The top UN administrator at the Khmer Rouge tribunal said yesterday that Cambodia’s national courts, long criticized for shortcomings, could learn from the hybrid tribunal in areas like legal procedure.
The comments by Knut Rosandhaug, the tribunal’s deputy director of administration, came during a roughly 40-minute speech to an audience of about 400 government officials at the Council of Ministers in Phnom Penh.
Mr Rosandhaug urged those “who can make a difference in this country…to watch the court and learn from it” and then discussed “different areas…that I think we can transfer into the domestic judiciary.”
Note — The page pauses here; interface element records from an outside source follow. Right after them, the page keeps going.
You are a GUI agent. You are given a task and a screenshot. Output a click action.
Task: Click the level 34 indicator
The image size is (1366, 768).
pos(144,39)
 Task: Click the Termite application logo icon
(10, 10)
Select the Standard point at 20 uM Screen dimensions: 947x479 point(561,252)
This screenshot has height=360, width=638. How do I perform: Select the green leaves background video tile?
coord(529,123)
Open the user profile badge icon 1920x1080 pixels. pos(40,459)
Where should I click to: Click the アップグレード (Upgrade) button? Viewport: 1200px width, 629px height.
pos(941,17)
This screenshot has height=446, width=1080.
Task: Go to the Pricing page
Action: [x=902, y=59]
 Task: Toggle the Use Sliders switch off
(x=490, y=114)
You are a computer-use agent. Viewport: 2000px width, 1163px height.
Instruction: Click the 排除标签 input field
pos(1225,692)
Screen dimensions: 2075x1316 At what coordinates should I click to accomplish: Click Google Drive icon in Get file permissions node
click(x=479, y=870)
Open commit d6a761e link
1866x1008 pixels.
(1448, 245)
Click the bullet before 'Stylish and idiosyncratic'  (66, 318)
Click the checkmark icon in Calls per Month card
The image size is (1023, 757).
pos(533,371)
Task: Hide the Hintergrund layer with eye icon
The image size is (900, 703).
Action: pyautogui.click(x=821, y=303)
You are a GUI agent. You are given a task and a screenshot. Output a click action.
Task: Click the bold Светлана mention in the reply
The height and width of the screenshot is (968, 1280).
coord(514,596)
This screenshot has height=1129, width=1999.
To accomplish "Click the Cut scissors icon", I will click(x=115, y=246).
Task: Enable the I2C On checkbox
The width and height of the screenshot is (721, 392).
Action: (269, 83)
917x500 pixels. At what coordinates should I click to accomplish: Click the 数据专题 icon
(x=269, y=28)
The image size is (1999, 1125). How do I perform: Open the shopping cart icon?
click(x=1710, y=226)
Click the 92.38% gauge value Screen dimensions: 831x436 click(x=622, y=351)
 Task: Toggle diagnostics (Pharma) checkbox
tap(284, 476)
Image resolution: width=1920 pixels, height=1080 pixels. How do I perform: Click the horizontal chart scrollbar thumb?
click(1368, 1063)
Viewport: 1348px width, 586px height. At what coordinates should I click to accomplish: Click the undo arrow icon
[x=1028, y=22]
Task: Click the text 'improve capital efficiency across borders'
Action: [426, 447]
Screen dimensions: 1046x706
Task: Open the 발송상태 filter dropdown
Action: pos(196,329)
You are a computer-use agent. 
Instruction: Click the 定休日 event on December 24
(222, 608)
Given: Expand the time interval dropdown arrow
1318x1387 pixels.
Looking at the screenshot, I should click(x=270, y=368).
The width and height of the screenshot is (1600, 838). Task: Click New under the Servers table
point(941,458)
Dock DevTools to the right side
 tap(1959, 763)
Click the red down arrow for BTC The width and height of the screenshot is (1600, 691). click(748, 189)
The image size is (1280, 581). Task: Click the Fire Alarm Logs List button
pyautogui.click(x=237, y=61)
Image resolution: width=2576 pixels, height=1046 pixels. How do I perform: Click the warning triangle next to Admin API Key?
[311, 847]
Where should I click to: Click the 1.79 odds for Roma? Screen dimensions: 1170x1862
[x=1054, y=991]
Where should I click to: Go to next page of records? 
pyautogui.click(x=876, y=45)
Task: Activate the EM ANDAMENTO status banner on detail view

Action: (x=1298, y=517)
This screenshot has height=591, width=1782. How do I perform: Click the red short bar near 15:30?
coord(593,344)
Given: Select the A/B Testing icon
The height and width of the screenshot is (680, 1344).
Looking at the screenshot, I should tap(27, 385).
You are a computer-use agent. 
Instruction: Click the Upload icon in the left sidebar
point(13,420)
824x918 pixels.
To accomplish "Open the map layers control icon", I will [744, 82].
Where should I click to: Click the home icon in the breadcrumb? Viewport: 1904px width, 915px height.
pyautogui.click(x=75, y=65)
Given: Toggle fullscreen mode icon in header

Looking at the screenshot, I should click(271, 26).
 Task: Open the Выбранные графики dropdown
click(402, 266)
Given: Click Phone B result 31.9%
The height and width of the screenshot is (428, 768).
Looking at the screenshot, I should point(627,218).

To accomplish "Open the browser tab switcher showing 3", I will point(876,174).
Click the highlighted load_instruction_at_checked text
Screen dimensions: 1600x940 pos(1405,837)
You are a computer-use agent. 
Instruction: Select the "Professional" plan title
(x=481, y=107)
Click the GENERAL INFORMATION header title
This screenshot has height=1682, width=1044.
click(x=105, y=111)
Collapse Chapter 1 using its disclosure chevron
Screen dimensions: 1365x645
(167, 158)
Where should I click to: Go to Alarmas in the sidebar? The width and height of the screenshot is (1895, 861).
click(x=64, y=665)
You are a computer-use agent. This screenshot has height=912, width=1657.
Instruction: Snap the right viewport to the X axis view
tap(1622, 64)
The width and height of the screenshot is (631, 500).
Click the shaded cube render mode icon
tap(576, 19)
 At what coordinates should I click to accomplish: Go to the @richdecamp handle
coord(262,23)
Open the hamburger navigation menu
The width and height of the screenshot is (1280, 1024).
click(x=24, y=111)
He pointed to “transfer of skills,” saying, “We train people on the job and these people will trickle into the public sectors, the courts [and] many of them [into] ministries.”
Mr Rosandhaug also said lessons could be learned from the tribunal on how to conduct a trial, citing, for example, “the way to ask questions so you don’t step on the presumption of innocence.”
Developing Cambodia’s judiciary has long been one of the court’s stated aims. In an appeal to donors on Sept 7, Cabinet Minister Sok An called for assistance in transferring skills developed at the court to the local court system.
In a Sept 16 report calling for an overhaul of the national courts, UN human rights envoy Surya Subedi said there was “much expectation” that the tribunal would act as a model “so that good practices can be shared with the wider judiciary and gradually help uplift its practice.”
“The place of the ECCC within the Cambodian judicial system potentially enables the Cambodian judges, prosecutors and other court officials at the ECCC to transfer knowledge to their colleagues in the judiciary,” Mr Subedi wrote.
Independent observer Chea Vannath expressed caution yesterday over such a process, saying that the Cambodian courts “need the mechanism, the system, the infrastructure to receive all that knowledge transfer, and all of that takes time.”
Christophe Peschoux, country representative for the UN Office of the High Commissioner for Human Rights, said yesterday his office was working with Cambodian authorities to initiate a program to foster such a transfer.